Using flatten/unflatten
Transforming nested fields
Warning
The use case presented in this page is deprecated, but is kept to illustrate what flatten/unflatten can do. The spark_frame.nested module is much more powerful for manipulating nested data, because unlike flatten/unflatten, it does work with arrays. We recommend checking this use-case to see the spark_frame.nested module in action.
This example demonstrates how the spark_frame.transformations.flatten
and unflatten spark_frame.transformations.unflatten
methods can be used to
make data cleaning pipeline easier with PySpark.
Let's take a sample DataFrame with our favorite example: Pokemons
>>> from spark_frame.examples.flatten_unflatten import _get_sample_pokemon_data
>>> df = _get_sample_pokemon_data()
>>> df.printSchema()
root
|-- base_stats: struct (nullable = true)
| |-- Attack: long (nullable = true)
| |-- Defense: long (nullable = true)
| |-- HP: long (nullable = true)
| |-- Sp Attack: long (nullable = true)
| |-- Sp Defense: long (nullable = true)
| |-- Speed: long (nullable = true)
|-- id: long (nullable = true)
|-- name: struct (nullable = true)
| |-- english: string (nullable = true)
| |-- french: string (nullable = true)
|-- types: array (nullable = true)
| |-- element: string (containsNull = true)

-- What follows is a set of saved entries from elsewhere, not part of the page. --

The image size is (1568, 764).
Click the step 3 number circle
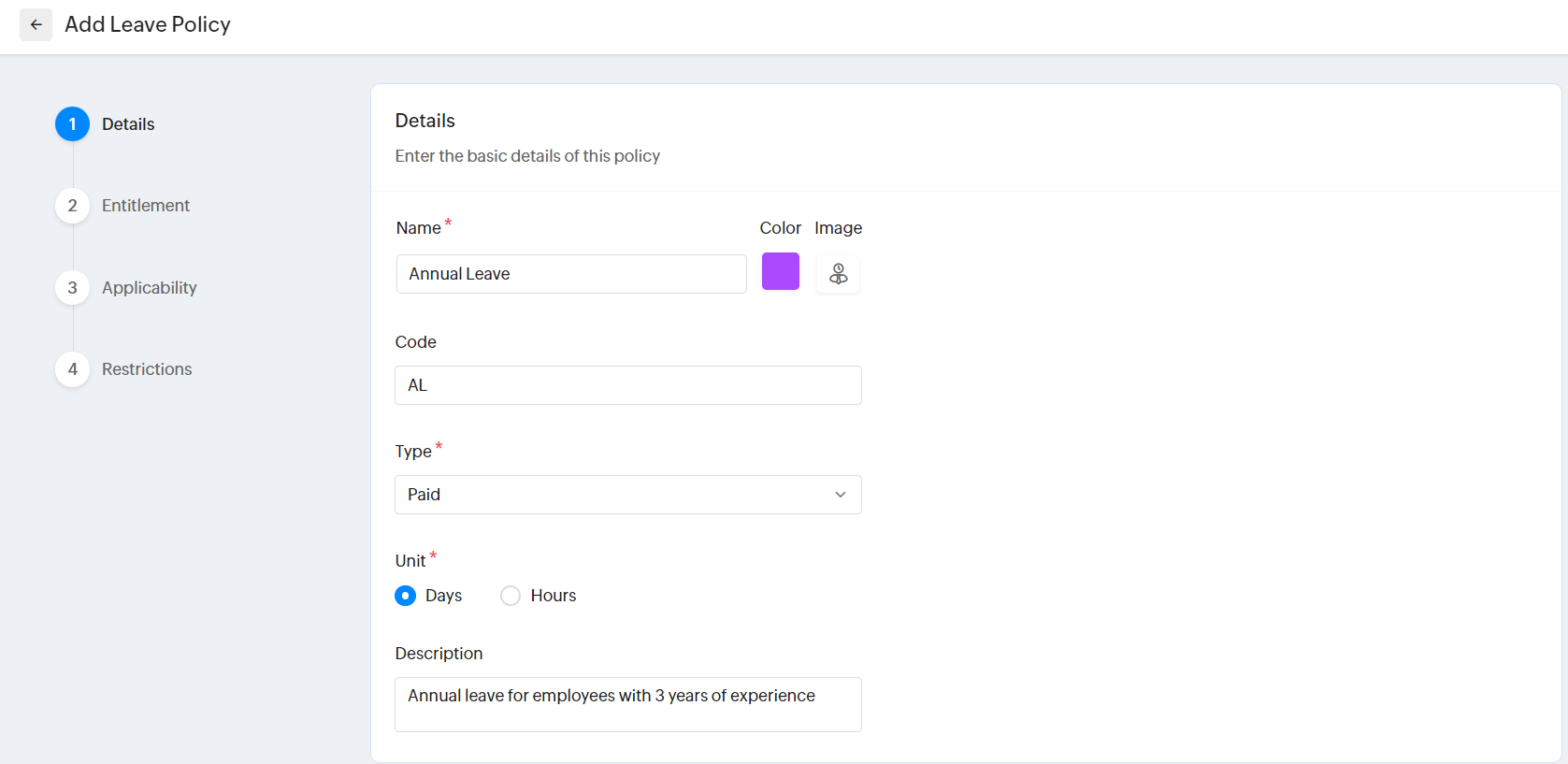[x=72, y=288]
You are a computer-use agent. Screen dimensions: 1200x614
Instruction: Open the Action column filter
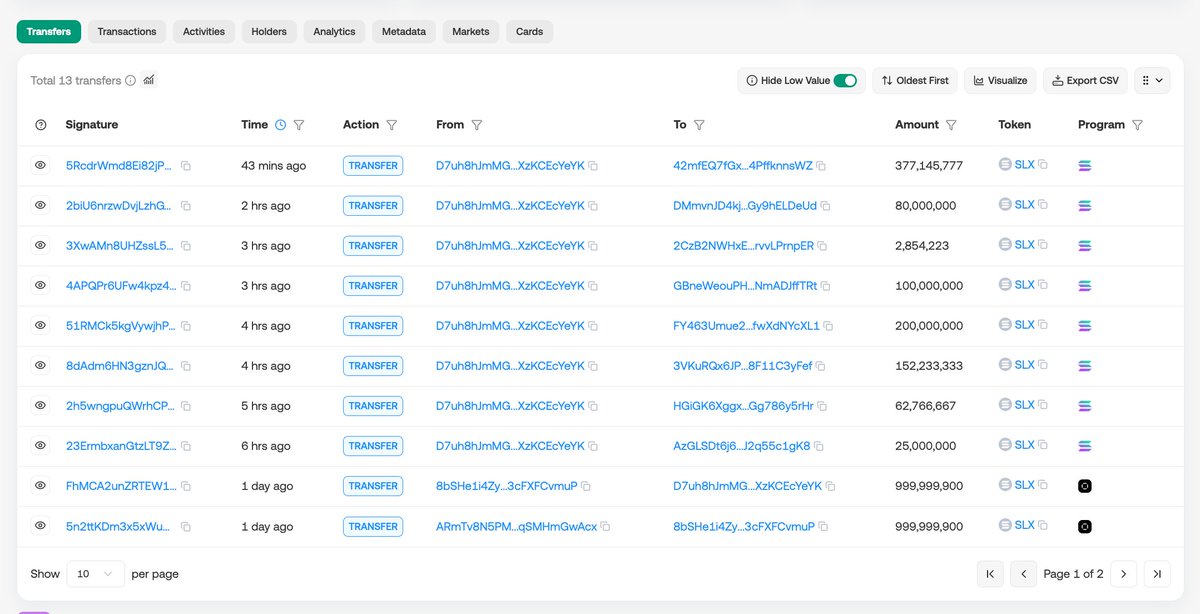pyautogui.click(x=392, y=125)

>>> df.show(vertical=True, truncate=False)
-RECORD 0------------------------------
base_stats | {49, 49, 45, 65, 65, 45}
id | 1
name | {Bulbasaur, Bulbizarre}
types | [Grass, Poison]
Let's say we want to add a new enrich the "base_stats" struct with a new field named "Total".
Without spark-frame
Of course, we could write something in DataFrame or SQL like this:
>>> df.createOrReplaceTempView("df")
>>> new_df = df.sparkSession.sql('''
... SELECT
... STRUCT(
... base_stats.*,
... base_stats.Attack + base_stats.Defense + base_stats.HP +
... base_stats.`Sp Attack` + base_stats.`Sp Defense` + base_stats.Speed as Total
... ) as base_stats,
... id,
... name,
... types
... FROM df
... ''').show(vertical=True, truncate=False)
-RECORD 0-----------------------------------
base_stats | {49, 49, 45, 65, 65, 45, 318}
id | 1
name | {Bulbasaur, Bulbizarre}
types | [Grass, Poison]
It works, but it is a little cumbersome. Imagine how ugly the query would look like with a much bigger table, with hundreds of columns with three levels of nesting or more...
With spark-frame
Instead, we can use the spark_frame.transformations.flatten
and unflatten spark_frame.transformations.unflatten
methods to reduce
boilerplate significantly.
>>> from spark_frame.transformations import flatten, unflatten
>>> from pyspark.sql import functions as f
>>> flat_df = flatten(df)
>>> flat_df = flat_df.withColumn("base_stats.Total",
... f.col("`base_stats.Attack`") + f.col("`base_stats.Defense`") + f.col("`base_stats.HP`") +
... f.col("`base_stats.Sp Attack`") + f.col("`base_stats.Sp Defense`") + f.col("`base_stats.Speed`")
... )
>>> new_df = unflatten(flat_df)
>>> new_df.show(vertical=True, truncate=False)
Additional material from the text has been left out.